ARLINGTON, Va. — The U.S. dairy industry commended the Administration’s decision to terminate the preferential trade status granted to India for its failure to provide “equitable and reasonable access to its market” and comply with other provisions of the statute, as required. By holding India accountable for its unjustified trade barriers, the industry says USTR is setting an important precedent on enforcement.
India has denied market access to U.S. dairy products since 2003, despite receiving preferential access to the U.S. market under a special duty-free trade arrangement called the Generalized System of Preferences. Over those years India has cited a variety of shifting reasons as the basis for its illicit trade barriers, including unscientific restrictions on U.S. livestock feeding practices.
“For 16 years India has enjoyed unilateral access to U.S. markets while flaunting their obligation to provide fair market access mandated under the GSP program, and harming American dairy farmers in the process,” said Jim Mulhern, National Milk Producers Federation president and CEO. “The Administration has sent a clear message: abide by free and fair trade practices or face the consequences.”
“The U.S. dairy industry strongly welcomes this enforcement action by USTR and hopes that it sets the precedent that unfair trade practices will not be tolerated, and compliance enforcement measures will be utilized when warranted,” said Tom Vilsack, chairman and CEO of the U.S. Dairy Export Council.

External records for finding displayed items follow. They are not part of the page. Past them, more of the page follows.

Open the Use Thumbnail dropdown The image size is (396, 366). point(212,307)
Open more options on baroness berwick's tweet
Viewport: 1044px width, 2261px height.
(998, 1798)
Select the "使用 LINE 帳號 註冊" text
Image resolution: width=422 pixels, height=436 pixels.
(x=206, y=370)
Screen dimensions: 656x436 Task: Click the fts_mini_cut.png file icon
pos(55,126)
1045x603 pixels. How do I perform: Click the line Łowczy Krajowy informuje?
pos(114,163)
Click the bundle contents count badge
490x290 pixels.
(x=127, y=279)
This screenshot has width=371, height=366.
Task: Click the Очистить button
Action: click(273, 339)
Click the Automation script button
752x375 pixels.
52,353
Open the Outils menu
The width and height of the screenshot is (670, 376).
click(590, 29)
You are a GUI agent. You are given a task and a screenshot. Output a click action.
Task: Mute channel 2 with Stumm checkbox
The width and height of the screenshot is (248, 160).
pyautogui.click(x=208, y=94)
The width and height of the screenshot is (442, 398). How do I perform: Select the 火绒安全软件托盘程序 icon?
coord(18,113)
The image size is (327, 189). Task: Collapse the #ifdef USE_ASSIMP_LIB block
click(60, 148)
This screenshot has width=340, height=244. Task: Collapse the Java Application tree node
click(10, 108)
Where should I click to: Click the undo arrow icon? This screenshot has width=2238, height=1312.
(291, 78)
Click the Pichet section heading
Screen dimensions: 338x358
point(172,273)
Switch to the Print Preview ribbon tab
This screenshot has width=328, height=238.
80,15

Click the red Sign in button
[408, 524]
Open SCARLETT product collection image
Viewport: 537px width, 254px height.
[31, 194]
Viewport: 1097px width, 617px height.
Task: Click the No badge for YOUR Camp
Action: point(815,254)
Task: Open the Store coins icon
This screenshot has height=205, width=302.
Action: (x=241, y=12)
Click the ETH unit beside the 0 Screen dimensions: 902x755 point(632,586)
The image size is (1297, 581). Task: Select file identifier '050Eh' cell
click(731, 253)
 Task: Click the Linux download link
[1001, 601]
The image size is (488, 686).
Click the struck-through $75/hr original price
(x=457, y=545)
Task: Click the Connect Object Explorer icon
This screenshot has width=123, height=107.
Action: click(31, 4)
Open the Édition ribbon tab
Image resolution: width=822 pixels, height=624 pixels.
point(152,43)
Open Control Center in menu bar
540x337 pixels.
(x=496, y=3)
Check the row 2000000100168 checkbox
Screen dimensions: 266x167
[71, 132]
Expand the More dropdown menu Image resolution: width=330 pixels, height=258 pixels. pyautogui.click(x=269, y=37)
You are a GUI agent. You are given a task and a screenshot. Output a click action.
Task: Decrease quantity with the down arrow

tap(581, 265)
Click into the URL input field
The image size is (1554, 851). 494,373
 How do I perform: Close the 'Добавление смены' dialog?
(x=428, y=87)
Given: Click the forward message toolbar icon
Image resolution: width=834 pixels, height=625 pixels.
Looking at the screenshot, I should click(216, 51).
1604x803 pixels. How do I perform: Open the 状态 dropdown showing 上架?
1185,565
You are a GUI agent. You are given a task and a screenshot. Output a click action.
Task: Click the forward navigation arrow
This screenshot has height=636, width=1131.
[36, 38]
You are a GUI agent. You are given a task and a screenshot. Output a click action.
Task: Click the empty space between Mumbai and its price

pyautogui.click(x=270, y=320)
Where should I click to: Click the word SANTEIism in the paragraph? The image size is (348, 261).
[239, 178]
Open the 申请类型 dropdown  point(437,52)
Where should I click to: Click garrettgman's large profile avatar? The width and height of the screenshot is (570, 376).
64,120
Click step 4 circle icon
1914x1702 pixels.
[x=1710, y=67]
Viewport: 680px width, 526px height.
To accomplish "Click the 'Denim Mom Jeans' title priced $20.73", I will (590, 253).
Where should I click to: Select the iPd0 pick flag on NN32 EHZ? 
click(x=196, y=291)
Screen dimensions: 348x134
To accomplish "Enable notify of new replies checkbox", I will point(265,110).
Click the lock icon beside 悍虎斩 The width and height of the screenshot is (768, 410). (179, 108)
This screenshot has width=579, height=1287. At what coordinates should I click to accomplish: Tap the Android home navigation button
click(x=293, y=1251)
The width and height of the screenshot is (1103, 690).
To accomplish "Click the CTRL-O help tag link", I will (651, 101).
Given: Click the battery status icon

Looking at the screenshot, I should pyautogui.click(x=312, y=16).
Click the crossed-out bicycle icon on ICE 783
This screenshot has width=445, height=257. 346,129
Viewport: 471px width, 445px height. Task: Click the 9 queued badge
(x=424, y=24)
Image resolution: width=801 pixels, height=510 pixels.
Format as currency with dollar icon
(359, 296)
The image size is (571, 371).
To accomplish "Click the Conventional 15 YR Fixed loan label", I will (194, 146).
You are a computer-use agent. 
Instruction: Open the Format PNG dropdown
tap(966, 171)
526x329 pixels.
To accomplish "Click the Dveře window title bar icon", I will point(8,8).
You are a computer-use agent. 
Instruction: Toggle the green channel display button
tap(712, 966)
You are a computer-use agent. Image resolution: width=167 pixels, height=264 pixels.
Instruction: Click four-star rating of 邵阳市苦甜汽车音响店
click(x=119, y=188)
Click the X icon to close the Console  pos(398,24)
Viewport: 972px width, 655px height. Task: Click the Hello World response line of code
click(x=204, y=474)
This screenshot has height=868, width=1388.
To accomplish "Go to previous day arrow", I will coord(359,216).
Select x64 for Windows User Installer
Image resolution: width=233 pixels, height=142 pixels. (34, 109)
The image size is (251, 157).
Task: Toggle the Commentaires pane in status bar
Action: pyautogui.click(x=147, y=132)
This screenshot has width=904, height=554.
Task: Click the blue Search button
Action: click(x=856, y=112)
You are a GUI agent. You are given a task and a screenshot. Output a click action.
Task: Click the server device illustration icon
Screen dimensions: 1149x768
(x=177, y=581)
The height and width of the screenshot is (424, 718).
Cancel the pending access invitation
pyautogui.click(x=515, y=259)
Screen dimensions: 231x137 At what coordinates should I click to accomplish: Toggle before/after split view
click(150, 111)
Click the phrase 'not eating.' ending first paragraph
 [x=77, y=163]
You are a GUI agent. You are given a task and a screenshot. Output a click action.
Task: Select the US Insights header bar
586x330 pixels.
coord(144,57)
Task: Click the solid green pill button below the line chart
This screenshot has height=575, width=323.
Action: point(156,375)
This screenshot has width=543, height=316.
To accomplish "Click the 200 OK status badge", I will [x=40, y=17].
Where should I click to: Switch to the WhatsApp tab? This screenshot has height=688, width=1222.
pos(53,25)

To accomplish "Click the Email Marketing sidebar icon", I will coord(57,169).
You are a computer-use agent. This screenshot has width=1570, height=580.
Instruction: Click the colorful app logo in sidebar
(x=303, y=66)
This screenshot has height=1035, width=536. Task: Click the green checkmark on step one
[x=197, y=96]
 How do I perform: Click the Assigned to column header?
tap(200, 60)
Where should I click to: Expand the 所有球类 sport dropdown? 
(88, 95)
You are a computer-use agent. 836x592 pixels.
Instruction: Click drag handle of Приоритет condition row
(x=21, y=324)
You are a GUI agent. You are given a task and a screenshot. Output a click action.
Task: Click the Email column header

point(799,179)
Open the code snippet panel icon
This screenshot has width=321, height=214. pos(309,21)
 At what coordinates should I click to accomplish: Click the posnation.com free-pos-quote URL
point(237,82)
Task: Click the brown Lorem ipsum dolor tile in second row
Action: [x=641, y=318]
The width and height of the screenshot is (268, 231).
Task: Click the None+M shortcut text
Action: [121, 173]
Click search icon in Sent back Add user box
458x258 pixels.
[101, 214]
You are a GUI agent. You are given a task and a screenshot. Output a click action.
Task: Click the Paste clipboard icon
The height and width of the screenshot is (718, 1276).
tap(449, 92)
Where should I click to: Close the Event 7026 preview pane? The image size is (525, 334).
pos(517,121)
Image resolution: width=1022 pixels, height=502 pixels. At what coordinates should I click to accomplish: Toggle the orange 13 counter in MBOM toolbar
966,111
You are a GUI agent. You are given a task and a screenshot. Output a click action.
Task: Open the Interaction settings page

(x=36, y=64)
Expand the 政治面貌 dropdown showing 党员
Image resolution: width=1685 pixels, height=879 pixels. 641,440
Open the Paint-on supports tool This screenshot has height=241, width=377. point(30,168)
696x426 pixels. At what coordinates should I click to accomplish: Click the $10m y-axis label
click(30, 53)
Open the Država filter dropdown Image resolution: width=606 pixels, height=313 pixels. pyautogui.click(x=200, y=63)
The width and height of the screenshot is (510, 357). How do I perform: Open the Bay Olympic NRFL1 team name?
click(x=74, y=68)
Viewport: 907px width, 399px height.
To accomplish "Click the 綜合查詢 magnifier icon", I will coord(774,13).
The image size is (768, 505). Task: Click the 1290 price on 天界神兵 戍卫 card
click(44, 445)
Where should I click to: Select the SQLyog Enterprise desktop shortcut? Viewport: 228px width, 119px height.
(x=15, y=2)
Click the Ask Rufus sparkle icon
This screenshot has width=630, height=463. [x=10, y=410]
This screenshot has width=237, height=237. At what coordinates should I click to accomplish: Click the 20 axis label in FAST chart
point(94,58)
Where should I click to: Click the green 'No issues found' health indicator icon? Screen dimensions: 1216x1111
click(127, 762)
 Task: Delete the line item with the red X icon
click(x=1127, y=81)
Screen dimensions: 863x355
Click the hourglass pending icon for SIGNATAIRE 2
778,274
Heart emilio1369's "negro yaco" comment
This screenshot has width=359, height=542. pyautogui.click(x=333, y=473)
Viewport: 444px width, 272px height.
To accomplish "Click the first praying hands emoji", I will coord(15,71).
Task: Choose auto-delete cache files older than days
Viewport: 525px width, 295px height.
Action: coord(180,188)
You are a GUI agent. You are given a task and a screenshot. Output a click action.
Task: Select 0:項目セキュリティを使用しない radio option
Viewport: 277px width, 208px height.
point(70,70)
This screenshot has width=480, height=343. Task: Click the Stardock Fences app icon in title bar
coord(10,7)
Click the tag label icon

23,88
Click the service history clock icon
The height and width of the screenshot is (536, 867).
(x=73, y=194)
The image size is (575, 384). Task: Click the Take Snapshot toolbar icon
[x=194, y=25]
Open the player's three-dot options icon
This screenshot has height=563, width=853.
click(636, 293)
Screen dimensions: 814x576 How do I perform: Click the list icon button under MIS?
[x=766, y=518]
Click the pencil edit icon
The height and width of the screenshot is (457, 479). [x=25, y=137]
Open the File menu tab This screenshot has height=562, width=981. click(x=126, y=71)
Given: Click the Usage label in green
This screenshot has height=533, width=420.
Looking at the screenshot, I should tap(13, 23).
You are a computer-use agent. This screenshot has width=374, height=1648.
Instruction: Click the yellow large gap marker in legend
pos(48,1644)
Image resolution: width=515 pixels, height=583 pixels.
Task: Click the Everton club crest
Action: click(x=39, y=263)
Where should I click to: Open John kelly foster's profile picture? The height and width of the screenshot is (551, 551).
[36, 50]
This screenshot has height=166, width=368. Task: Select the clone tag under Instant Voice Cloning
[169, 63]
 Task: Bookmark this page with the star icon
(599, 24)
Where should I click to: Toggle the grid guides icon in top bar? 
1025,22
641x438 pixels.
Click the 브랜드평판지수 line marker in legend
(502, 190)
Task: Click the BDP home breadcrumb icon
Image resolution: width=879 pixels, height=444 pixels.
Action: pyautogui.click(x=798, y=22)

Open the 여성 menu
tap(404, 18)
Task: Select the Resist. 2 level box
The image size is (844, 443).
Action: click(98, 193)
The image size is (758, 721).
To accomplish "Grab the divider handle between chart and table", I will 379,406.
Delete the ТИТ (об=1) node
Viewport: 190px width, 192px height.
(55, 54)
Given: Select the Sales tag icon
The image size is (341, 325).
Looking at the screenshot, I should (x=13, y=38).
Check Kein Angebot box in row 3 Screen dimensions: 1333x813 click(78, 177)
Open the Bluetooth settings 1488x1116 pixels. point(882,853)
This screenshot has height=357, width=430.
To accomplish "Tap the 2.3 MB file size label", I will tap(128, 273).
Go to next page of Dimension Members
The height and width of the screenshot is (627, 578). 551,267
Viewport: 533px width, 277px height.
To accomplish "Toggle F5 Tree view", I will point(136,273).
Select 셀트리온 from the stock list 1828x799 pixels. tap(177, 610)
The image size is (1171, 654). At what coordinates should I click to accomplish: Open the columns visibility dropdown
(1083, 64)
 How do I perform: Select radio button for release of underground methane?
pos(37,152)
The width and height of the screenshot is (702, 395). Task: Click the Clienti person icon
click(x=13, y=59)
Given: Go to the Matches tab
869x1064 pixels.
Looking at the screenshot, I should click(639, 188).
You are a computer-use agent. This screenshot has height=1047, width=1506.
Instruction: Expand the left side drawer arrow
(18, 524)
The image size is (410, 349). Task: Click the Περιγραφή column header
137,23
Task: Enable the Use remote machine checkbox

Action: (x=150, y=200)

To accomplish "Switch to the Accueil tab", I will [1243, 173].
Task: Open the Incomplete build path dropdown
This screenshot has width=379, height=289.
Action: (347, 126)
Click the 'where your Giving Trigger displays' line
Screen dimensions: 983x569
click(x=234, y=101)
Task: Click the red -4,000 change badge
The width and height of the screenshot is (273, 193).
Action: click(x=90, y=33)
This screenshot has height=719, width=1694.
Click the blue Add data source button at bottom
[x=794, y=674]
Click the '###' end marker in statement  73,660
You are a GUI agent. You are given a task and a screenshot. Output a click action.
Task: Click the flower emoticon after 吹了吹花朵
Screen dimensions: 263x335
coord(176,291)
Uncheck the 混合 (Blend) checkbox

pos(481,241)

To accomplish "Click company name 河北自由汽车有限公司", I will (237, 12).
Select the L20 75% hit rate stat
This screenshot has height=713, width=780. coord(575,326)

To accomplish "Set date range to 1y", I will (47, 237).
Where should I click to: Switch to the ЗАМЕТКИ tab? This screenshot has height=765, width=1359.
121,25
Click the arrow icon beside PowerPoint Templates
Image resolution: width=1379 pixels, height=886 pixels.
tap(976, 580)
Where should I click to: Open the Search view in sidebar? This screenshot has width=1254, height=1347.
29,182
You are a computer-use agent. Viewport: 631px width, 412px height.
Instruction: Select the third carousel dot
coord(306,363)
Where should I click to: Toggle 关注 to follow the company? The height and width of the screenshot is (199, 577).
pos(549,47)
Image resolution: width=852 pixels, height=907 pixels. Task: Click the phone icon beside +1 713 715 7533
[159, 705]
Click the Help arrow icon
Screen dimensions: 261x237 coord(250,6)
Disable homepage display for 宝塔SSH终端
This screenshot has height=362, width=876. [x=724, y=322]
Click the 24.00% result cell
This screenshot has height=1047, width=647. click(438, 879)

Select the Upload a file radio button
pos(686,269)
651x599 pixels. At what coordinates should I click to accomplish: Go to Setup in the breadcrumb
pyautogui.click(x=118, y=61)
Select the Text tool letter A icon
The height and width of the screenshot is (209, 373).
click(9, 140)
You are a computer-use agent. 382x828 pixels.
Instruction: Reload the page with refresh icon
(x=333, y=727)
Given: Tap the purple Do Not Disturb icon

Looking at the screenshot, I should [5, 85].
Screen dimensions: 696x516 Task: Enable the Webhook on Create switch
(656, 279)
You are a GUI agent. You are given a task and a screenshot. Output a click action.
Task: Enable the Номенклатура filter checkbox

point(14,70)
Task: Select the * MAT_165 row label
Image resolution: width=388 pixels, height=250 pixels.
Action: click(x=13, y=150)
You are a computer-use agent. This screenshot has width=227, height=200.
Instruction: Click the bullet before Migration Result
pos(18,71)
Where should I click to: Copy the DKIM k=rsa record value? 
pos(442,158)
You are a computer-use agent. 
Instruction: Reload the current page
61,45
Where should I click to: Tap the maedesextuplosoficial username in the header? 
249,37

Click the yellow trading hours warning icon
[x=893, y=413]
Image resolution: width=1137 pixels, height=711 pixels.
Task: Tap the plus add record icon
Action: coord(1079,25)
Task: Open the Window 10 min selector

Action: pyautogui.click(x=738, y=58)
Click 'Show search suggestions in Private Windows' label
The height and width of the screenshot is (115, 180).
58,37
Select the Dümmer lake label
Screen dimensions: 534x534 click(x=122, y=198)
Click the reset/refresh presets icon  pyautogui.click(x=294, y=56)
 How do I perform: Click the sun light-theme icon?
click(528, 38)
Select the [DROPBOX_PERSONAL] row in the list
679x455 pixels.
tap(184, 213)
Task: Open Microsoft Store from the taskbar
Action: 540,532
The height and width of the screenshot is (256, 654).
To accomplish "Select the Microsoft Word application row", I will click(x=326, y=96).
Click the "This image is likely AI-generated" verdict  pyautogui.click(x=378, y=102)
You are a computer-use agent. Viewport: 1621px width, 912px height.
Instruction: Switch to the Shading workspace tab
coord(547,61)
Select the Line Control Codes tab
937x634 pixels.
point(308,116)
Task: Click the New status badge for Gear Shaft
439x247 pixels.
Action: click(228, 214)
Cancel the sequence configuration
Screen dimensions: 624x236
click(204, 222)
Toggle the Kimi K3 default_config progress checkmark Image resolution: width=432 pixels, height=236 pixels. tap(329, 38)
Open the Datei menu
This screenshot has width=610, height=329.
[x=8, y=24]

The U.S. dairy industry has worked alongside the U.S. government for years with the goal of coming to a mutually beneficial resolution with the Indian government. However, India has failed to engage in good-faith negotiations to restore market access for U.S. dairy exports. USDEC and NMPF submitted comments to the USTR in September 2017 urging the USTR to utilize congressional-mandated compliance requirements to modify India’s GSP status.